In accordance with a seventh aspect, the present invention provides a computer program having a program code for performing one of the above-mentioned methods, when the program runs on a computer.

The present invention is based on the finding that a good approximation for a spectral representation of a discrete-time signal can be determined from a block-wise real-valued spectral representation of the discrete-time signal by calculating a first partial spectral coefficient and/or a second partial spectral coefficient by combining at least two real spectral coefficients. Thus, the real part or the imaginary part of an approximated complex spectral coefficient for a certain frequency index is, for example, obtained by combining two or more real spectral coefficients, preferably in temporal and/or frequency proximity to the complex spectral coefficient to be calculated. Preferably, the combination is a linear combination, wherein the real spectral coefficients to be combined can also be weighted before the linear combination, i.e. an addition or subtraction, by means of constant weighting factors.
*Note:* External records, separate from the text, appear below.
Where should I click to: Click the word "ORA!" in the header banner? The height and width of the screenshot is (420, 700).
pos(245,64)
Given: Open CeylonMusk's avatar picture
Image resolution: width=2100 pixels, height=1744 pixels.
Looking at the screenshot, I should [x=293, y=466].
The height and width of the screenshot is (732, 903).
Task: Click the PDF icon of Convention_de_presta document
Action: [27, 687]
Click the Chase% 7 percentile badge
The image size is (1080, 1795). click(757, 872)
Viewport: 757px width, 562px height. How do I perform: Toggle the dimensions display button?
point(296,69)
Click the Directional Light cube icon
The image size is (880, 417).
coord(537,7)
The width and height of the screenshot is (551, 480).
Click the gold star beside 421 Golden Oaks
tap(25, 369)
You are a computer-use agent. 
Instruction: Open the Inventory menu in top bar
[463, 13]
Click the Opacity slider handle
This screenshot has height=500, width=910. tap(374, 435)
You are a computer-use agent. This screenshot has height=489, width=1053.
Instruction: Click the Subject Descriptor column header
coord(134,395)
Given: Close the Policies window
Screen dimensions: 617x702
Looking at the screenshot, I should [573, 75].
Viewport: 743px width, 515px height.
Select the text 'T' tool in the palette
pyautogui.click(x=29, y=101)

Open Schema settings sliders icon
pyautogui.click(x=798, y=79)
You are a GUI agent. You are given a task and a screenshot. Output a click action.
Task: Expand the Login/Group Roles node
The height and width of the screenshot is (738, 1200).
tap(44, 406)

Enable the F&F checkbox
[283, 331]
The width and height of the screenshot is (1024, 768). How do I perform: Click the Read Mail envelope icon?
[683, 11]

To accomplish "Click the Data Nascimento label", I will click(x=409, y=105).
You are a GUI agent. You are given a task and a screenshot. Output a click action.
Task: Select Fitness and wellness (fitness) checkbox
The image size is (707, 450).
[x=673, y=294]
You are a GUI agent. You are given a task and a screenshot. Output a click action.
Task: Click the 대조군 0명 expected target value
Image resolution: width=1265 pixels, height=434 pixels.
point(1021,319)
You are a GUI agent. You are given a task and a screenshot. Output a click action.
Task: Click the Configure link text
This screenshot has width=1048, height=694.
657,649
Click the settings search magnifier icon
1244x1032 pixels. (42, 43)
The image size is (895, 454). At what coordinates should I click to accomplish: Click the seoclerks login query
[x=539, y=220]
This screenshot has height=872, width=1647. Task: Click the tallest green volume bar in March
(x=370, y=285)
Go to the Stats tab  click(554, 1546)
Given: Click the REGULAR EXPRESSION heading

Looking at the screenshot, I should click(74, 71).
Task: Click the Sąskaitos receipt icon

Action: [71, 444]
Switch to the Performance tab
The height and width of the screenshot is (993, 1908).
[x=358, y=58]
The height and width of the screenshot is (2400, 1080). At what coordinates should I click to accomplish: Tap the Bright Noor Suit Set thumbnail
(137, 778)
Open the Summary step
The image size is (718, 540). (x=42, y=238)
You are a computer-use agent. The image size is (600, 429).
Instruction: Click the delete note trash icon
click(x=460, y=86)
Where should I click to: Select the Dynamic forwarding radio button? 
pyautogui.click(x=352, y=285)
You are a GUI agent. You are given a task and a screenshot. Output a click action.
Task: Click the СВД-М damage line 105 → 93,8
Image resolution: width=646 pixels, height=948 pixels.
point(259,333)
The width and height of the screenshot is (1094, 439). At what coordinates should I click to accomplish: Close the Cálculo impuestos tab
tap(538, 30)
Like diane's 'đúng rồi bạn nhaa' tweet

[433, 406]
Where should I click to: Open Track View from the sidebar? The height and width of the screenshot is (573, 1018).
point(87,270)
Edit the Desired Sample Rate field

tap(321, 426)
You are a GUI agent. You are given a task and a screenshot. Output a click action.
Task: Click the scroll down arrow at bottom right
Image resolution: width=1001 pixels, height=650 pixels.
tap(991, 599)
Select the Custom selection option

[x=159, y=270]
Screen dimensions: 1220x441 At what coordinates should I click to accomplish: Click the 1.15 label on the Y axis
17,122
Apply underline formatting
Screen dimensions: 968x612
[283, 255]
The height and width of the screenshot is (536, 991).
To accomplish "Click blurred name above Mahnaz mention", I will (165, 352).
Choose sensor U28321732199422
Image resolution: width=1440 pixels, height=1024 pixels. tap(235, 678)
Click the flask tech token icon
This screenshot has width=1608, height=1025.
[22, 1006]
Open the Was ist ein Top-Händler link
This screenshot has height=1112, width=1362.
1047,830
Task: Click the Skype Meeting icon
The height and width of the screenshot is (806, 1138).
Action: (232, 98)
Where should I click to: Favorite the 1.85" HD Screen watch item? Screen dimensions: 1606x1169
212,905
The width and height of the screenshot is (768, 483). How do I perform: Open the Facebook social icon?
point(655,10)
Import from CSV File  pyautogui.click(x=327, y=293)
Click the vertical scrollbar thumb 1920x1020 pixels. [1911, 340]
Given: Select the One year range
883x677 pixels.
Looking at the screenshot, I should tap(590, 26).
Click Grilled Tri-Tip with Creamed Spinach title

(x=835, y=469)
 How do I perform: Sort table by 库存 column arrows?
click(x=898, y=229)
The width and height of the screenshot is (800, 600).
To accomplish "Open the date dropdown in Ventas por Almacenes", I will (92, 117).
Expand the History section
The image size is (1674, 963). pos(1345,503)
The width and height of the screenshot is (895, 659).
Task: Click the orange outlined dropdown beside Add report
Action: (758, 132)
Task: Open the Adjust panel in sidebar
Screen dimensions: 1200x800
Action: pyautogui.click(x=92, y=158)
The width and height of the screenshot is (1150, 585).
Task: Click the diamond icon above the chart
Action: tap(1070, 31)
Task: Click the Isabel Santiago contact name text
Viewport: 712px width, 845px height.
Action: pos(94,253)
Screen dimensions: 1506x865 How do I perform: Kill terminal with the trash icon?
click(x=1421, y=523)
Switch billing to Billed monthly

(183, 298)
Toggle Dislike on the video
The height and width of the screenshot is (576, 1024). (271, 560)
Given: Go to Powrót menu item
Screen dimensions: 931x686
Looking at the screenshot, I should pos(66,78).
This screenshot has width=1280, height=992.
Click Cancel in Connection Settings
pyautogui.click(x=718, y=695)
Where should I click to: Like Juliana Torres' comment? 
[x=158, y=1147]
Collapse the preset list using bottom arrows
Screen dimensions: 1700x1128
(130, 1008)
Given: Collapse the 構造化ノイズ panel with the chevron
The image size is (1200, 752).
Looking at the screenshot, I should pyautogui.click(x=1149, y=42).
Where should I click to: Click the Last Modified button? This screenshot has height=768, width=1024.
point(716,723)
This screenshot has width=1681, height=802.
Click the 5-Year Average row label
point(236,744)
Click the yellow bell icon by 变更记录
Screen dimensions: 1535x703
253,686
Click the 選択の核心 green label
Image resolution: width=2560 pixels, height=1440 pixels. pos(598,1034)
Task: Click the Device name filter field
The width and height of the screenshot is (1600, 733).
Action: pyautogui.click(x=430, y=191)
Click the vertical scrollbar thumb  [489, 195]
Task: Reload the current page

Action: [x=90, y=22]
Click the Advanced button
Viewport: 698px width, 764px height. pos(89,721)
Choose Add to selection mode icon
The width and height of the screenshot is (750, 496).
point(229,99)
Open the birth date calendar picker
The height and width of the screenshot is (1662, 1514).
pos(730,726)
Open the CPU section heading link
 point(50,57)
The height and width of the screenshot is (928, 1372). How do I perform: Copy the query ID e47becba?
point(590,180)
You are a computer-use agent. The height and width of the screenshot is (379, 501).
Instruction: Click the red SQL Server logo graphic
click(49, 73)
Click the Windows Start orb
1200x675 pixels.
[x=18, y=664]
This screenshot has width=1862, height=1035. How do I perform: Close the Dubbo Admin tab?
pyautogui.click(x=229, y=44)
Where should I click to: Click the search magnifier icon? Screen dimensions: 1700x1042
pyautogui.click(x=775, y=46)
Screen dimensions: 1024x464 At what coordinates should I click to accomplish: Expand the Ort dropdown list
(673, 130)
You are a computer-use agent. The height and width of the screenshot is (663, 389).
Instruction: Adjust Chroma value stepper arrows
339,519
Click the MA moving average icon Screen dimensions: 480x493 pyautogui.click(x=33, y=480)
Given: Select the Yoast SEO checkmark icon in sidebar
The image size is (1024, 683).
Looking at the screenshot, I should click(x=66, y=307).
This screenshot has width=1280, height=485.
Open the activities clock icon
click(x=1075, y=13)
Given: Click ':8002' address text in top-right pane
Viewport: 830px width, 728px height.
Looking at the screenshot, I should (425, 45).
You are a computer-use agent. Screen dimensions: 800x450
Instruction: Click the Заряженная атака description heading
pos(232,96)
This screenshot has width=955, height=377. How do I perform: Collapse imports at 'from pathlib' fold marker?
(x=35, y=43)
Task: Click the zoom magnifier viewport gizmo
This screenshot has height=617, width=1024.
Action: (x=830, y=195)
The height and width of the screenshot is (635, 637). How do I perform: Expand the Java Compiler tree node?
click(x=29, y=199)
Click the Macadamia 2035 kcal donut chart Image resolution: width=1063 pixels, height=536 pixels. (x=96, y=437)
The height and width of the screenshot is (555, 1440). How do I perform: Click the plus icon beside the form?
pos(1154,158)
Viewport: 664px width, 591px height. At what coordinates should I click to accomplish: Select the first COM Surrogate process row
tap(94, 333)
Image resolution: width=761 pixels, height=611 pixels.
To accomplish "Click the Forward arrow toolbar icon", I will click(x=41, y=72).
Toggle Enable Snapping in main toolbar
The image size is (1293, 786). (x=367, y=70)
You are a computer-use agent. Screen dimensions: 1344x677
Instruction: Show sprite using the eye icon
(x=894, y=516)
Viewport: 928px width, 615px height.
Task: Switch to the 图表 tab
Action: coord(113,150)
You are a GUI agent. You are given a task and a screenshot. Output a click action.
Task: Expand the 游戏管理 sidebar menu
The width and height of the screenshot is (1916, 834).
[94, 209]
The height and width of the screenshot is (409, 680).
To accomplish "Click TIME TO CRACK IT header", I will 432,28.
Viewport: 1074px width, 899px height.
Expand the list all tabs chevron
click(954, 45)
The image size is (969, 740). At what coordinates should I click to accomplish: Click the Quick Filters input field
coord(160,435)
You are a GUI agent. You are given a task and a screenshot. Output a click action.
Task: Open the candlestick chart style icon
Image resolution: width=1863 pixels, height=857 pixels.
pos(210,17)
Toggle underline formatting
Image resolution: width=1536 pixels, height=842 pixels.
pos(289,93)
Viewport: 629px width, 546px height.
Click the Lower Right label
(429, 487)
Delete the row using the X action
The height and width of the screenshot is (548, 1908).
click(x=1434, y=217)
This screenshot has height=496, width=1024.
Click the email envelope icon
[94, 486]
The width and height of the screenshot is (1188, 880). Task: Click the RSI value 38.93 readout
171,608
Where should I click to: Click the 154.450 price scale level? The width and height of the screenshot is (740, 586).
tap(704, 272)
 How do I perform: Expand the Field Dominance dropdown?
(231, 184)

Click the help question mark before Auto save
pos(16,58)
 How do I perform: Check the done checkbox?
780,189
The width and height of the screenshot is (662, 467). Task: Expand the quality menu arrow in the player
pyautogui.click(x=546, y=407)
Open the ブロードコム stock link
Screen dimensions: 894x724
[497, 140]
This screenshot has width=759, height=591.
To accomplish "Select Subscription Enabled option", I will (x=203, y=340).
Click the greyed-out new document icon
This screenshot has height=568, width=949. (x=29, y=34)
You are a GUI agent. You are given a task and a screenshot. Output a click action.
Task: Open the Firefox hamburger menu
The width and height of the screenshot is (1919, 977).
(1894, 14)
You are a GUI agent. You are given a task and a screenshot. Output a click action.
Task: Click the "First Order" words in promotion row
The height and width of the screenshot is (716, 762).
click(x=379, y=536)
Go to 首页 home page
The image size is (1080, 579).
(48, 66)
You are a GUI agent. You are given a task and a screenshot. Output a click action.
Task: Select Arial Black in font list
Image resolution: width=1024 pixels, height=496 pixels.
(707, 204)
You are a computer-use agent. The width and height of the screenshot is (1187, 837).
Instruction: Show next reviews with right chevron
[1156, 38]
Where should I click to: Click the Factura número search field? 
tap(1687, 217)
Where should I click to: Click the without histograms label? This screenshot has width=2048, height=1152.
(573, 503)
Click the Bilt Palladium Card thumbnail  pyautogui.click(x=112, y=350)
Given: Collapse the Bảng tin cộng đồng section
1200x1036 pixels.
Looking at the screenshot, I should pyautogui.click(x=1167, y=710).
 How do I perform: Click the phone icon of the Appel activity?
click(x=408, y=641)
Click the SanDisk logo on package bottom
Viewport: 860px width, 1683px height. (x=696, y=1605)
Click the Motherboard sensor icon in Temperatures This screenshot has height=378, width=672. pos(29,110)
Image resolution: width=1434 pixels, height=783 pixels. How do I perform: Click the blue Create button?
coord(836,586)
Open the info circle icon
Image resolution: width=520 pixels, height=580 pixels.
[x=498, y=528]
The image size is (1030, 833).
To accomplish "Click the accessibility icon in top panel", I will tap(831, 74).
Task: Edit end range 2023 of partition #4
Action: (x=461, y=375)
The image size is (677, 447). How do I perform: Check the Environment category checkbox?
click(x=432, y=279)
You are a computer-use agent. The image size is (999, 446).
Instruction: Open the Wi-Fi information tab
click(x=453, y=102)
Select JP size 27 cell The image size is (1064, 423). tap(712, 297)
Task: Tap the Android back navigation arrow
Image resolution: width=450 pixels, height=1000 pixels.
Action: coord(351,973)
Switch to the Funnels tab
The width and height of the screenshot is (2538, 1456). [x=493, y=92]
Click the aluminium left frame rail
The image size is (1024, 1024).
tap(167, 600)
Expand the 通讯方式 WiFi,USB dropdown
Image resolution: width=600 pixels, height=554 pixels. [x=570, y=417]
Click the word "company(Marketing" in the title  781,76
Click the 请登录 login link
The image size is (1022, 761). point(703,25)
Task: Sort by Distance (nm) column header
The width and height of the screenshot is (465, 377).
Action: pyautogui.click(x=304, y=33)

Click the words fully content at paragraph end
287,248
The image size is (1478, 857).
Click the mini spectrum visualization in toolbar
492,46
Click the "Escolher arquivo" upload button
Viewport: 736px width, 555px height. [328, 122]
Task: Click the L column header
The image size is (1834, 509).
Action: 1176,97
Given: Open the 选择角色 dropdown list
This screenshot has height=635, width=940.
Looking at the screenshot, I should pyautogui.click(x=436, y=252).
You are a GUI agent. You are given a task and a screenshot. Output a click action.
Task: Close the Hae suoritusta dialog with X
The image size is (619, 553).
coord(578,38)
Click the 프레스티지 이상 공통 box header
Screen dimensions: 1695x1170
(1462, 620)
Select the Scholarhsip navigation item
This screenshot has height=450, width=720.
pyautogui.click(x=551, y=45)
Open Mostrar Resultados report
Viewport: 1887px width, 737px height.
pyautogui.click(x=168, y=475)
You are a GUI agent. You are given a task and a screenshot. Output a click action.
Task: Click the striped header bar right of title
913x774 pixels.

It is to be pointed out here that a linear combination is an addition or a subtraction of different linear combination partners which may be weighted or not by means of weighting factors before the linear combination. The weighting factors can be positive or negative real numbers including zero.

In a preferred embodiment of the present invention, the two or more real spectral coefficients which are combined to obtain a complex partial spectral coefficient for a frequency index and a (temporal) block index, are arranged in frequency and/or temporal proximity. Real spectral coefficients having a frequency index higher by 1 or lower by 1 from the current (temporal) block are in frequency proximity. In addition, the corresponding real spectral coefficients from the directly preceding temporal block or from the directly following temporal block having the same frequency index are in temporal proximity. Furthermore, real spectral coefficients of the directly preceding or the directly following temporal block having a frequency index which is higher or lower by one frequency index than the frequency index of the partial spectral coefficients being calculated are in both temporal and frequency proximity.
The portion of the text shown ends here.